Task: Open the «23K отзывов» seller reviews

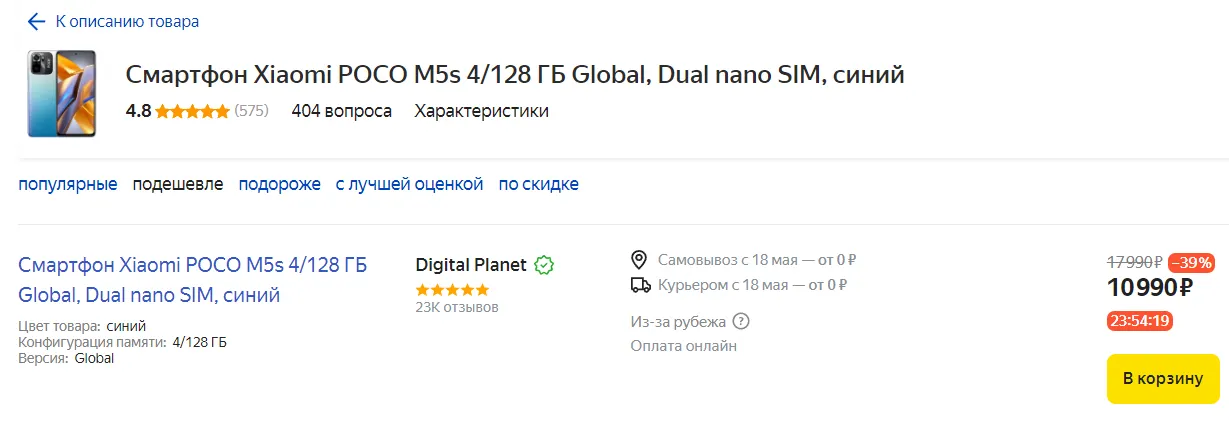Action: (x=456, y=307)
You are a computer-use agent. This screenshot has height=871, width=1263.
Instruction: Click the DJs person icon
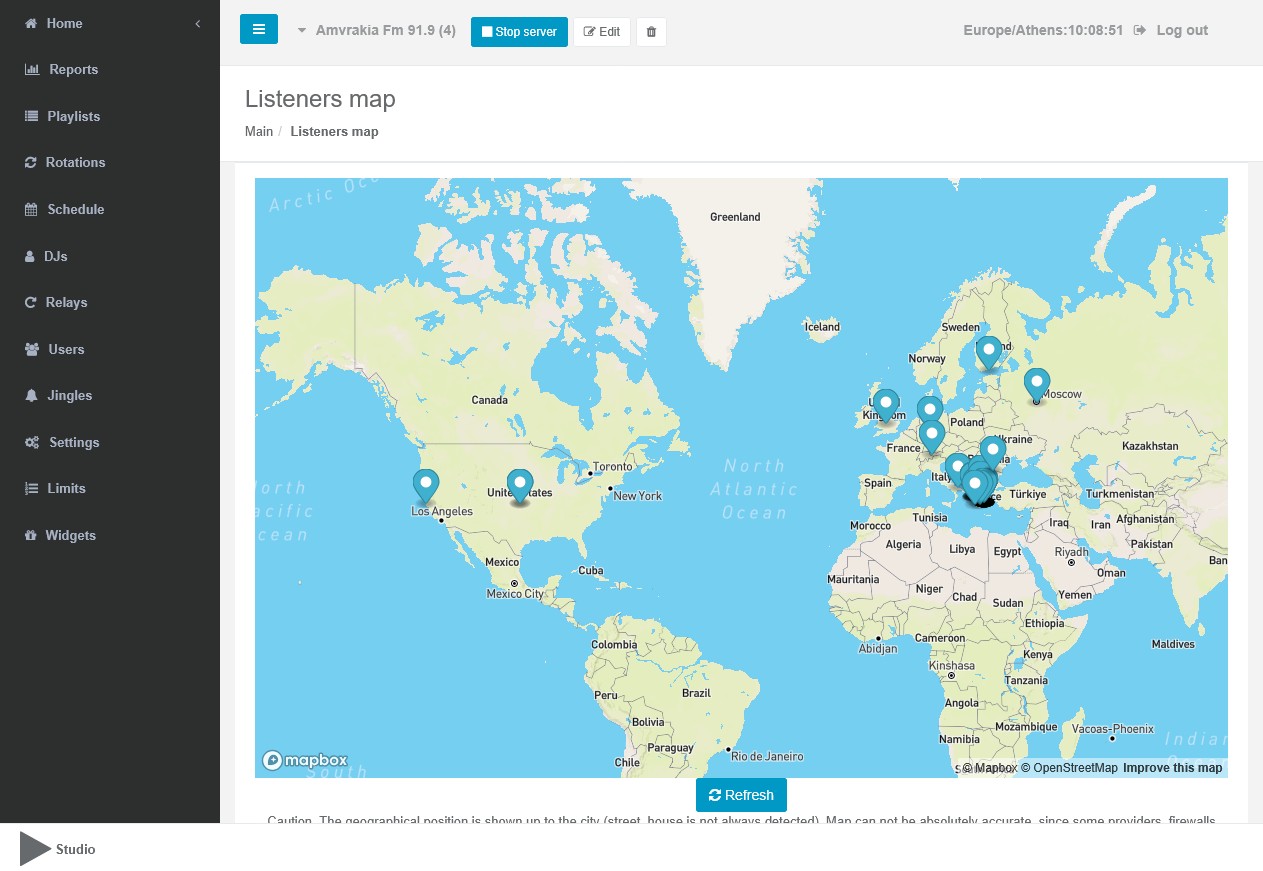coord(30,257)
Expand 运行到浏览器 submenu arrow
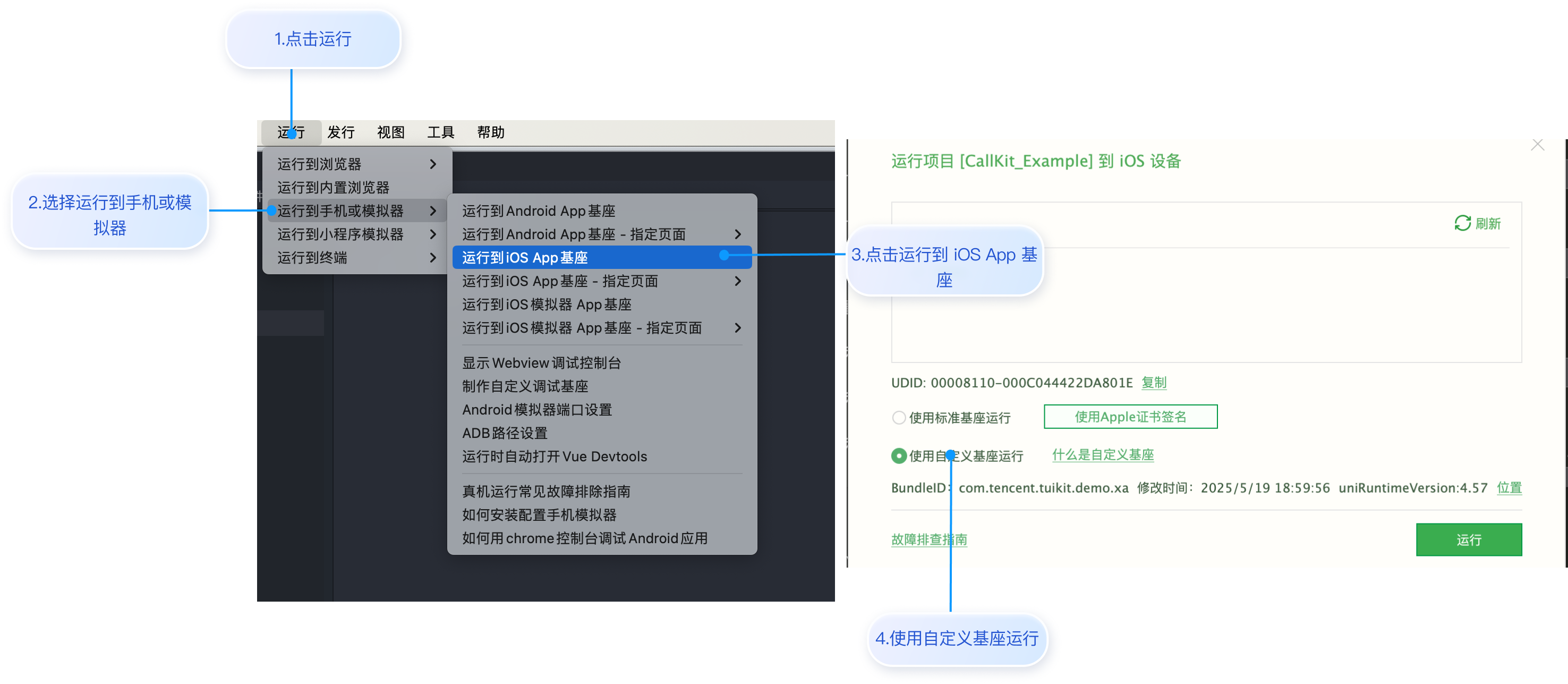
-------------------------
### Problem requirements
Write out each line of the material above as a numbered list, leaving out the blank lines and the pictures.

### Task solution
1. Task: Open the «23K отзывов» seller reviews
2. Action: (x=456, y=307)
3. You are a computer-use agent. This screenshot has height=871, width=1263.
4. Instruction: Click the DJs person icon
5. coord(30,257)
6. Expand 运行到浏览器 submenu arrow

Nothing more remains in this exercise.